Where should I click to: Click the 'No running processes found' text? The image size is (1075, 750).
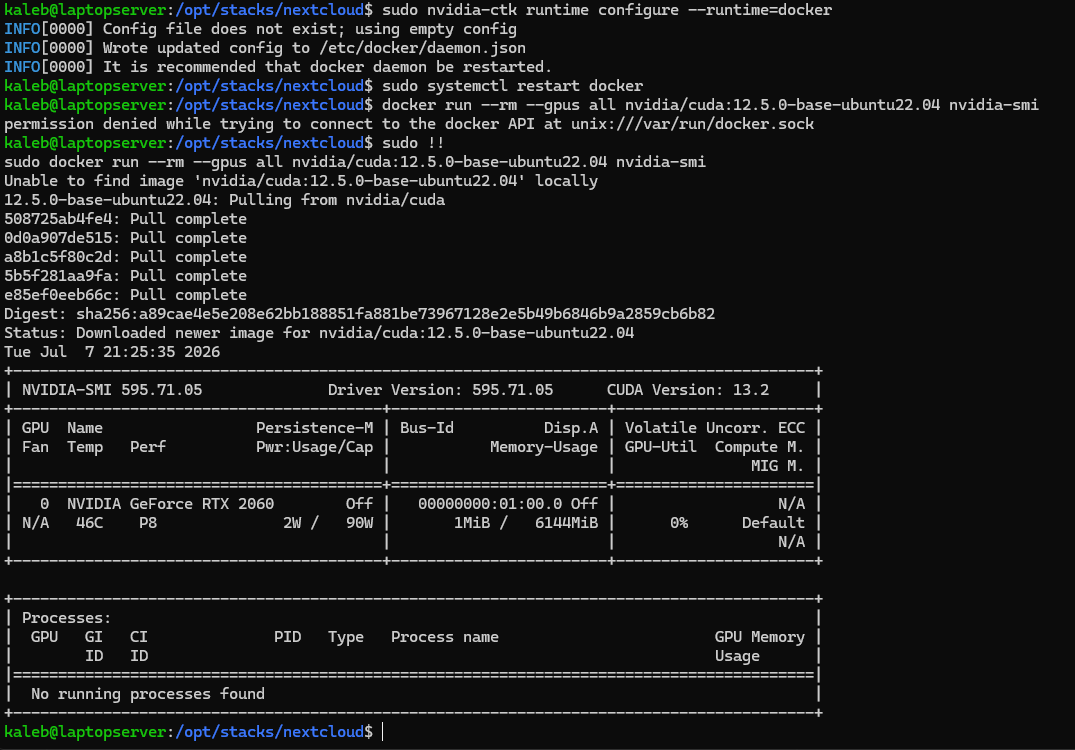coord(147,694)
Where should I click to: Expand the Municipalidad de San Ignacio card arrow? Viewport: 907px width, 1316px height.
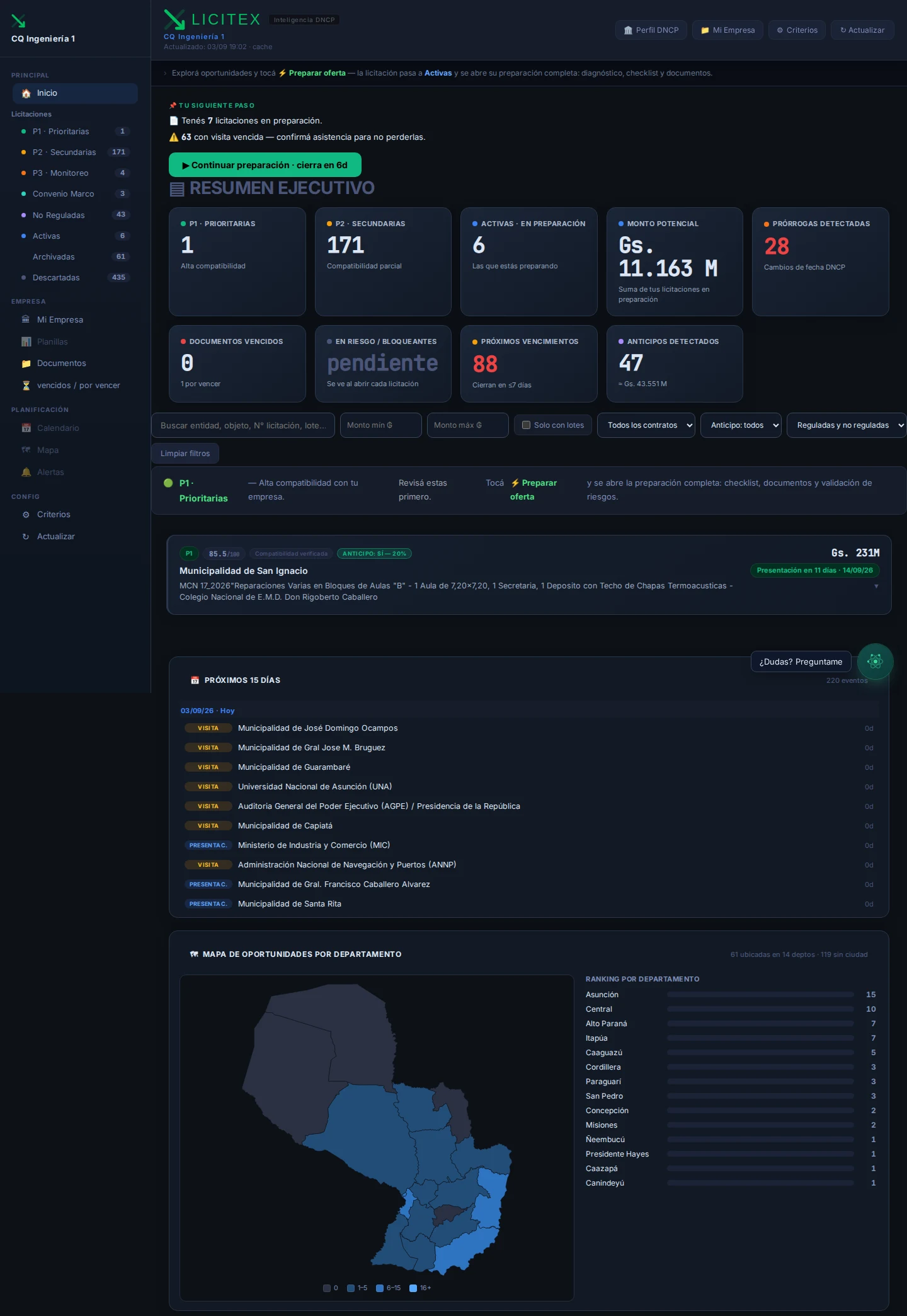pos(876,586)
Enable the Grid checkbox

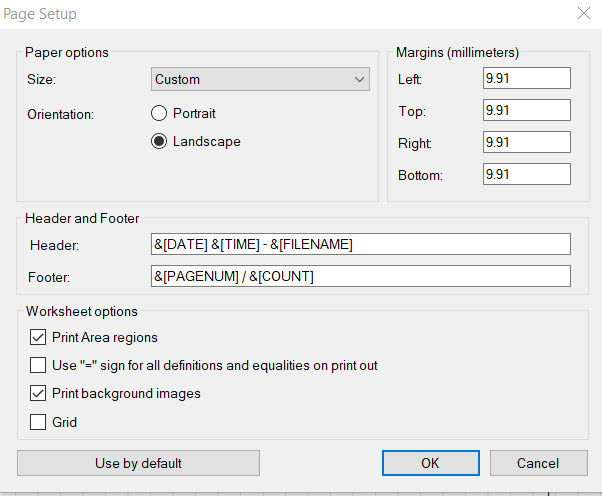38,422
* * * * *
> _Exercise description_
Rewrite the records from the line containing "Where should I click to: Expand" through the end of the records, both ends included, with every line and request kept and each answer coordinate scaled by 1.15 and rounded to a whole number, halves up. Leave out the pictures.

> _Exercise response_
Where should I click to: Expand the Municipalidad de San Ignacio card arrow? Viewport: 907px width, 1316px height.
pos(1007,674)
Enable the Grid checkbox

44,485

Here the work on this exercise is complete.